In vivo mitochondrial translation

The analysis of mitochondrial protein synthesis was performed as previously described (39) with minor modifications. Briefly, 600 × 103 cells were incubated for 10 min in DMEM w/o methionine (Sigma) in the presence of 100 μg/ml of emetine to inhibit cytoplasmic translation, followed by 30 min with 200 μCi/ml [35S]-methionine (>1000 Ci/mmole, GE Healthcare), and, finally, 10 min chase in the normal growth medium. Cells were solubilized in a Laemmli's buffer (50), sonicated for 5 s to fragmentize chromosomal DNA; incubated for 10 min at 37°C, and 100 μg of protein were run on a 10–20% gradient SDS–PAGE. Protein amounts loaded were before normalized by anti-porin immunoblotting of the same preparations. Visualization and quantification were performed using Typhoon-Trio and ImageQuantTL software from GE Healthcare.

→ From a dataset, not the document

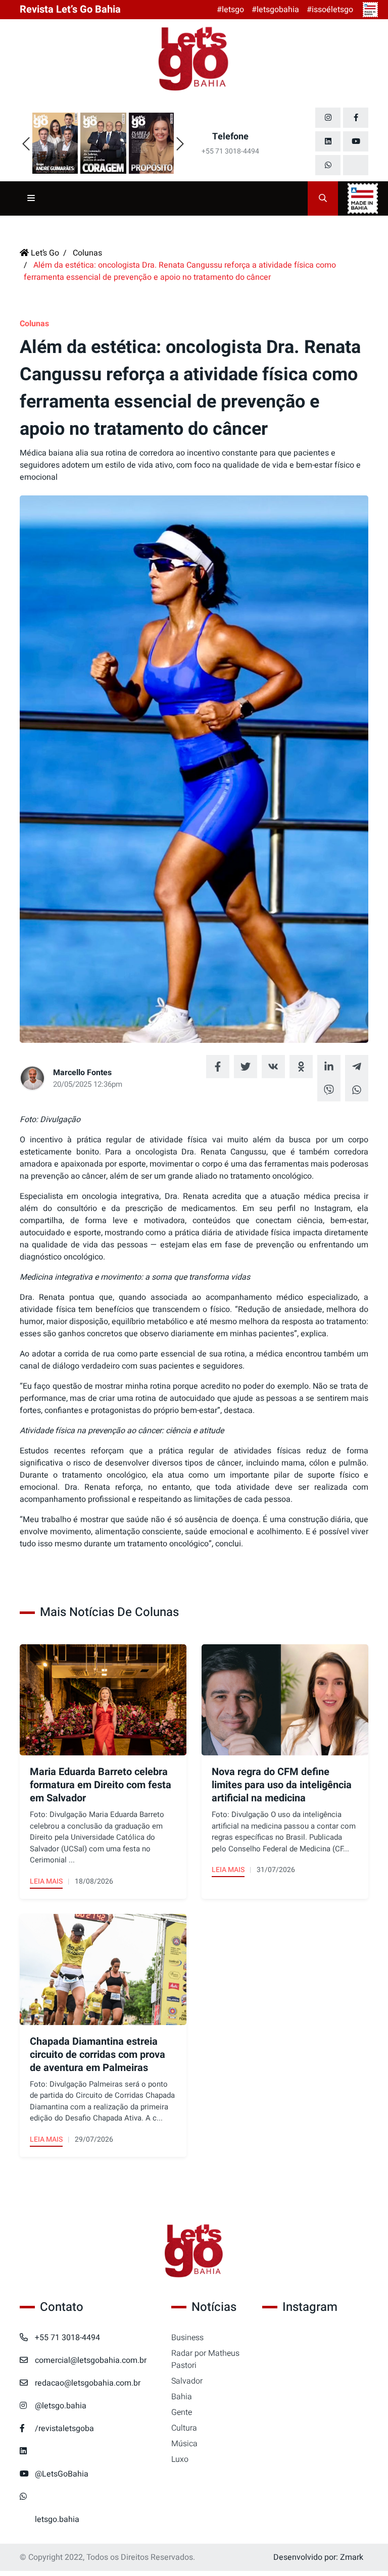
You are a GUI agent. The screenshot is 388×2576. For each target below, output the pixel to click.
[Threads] (355, 165)
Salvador (187, 2381)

Measurement of oxygen consumption

The rates of oxygen consumption were measured using Hansatech Oxygraph. Respiration of intact (non-permeabilized) cells was measured using 1–2 × 106 cells/ml in PBS in the presence of 5 mM glucose. A 1 μg/ml of oligomycin, FCCP in the range of 10–500 nM and 1 mM of KCN were sequentially added to measure coupled, uncoupled and non-mitochondrial oxygen consumption, respectively.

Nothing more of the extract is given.